Aan het begin van ons bezoek gaf hij ons al aan dat wij ook in deze tijd saamhorigheid nodig hebben. Door de technische vooruitgang ontmoeten we elkaar niet zo vaak meer. Hierdoor dreigen we elkaar uit het oog te verliezen. In het wat verre verleden was het normaal dat je bij elkaar langs de deur kwam, bijvoorbeeld voor het innen van de maandelijkse contributie. Nu moeten we veel meer moeite doen om regelmatig met elkaar in contact te blijven om een gevoel van saamhorigheid te krijgen.

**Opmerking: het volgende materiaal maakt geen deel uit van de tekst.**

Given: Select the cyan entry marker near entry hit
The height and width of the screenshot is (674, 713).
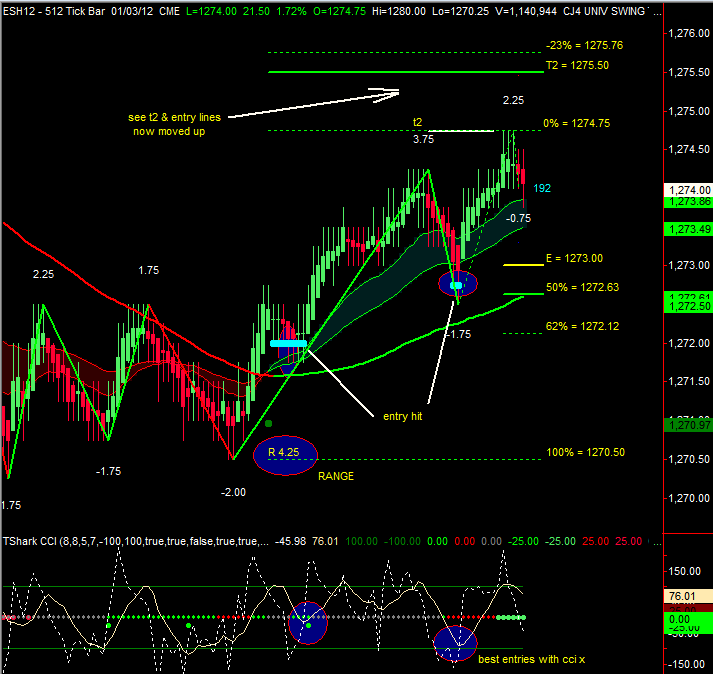Looking at the screenshot, I should point(289,343).
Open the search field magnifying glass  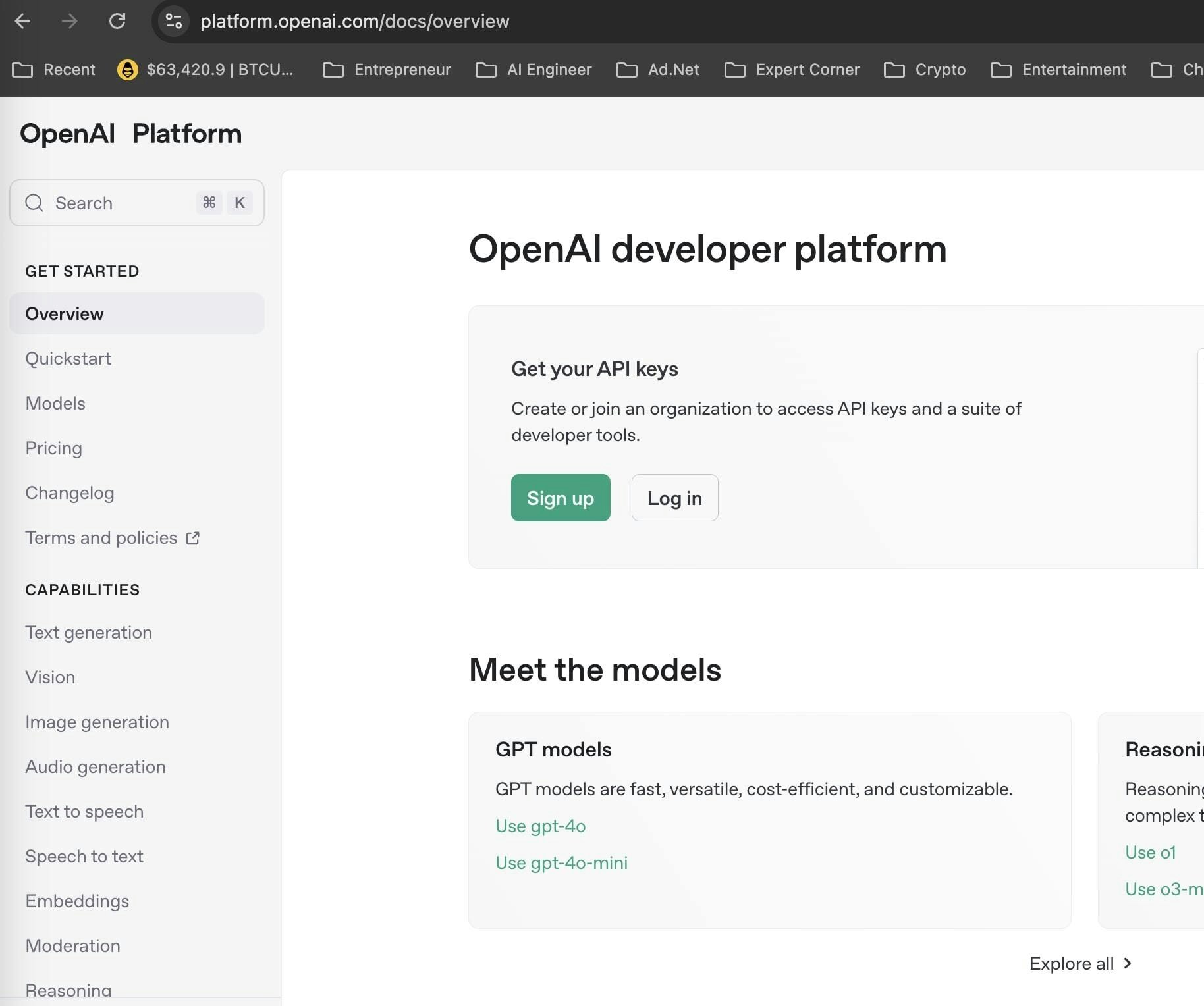(x=34, y=203)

De band met onze partij via haar voorloper de Sociaal-Democratische Arbeiderspartij (SDAP) had hij al als kleine jongen toen hij voor de Tweede Wereldoorlog zijn vader meehielp bij het verspreiden van propagandamateriaal in Rotterdam Zuid. Na deze oorlog toen de Arbeiders Jeugd Centrale (AJC) herleefde, werd hij hierin actief o.a. als bestuurslid van de groep Frankendaal van Rotterdam Vreewijk. Dit was de jeugdbeweging van de SDAP, later PvdA en het Nederlandse Verbond van Vakverenigingen (NVV, voorloper van de huidige FNV). Pas later toen hij al enige tijd werkte, werd hij via een vriend lid van de PvdA.
In zijn lange werkzame leven, te beginnen als leerling banketbakker, via fijn metaalvormer, Fokker en Hunter Douglas stond bij hem toewijding, maar ook rechtvaardigheid voorop. Dus geen extra werkuren of grotere verantwoordelijkheid zonder bijbehorende betaling. Niet voor niets nam hij deel aan het vakbondswerk, o.a. in de Ondernemingsraad. Later na zijn vervroegde pensionering ging hij helemaal op in het vrijwilligerskant van dit werk, waarbij zijn vrouw hem terzijde stond. Met ontroering vertelde hij ons hoe zij op een bijeenkomst letterlijk in het middelpunt stonden om bedankt te worden voor het werk dat zij hebben verricht. In april 2008 heeft hij voor zijn vele vrijwilligerswerk een koninklijke onderscheiding ontvangen. Hier kan hij nog steeds met dankbaarheid op terugkijken.
Bij de uitreiking van de Dreeslegpenning, vertelde hij ons dat hij ooit nog met de AJC langs de woning van Drees aan de Haagse Beeklaan heeft gemarcheerd. Daarmee hebben we tijdens ons bezoek die middag een hele lange tijdspanne overbrugd.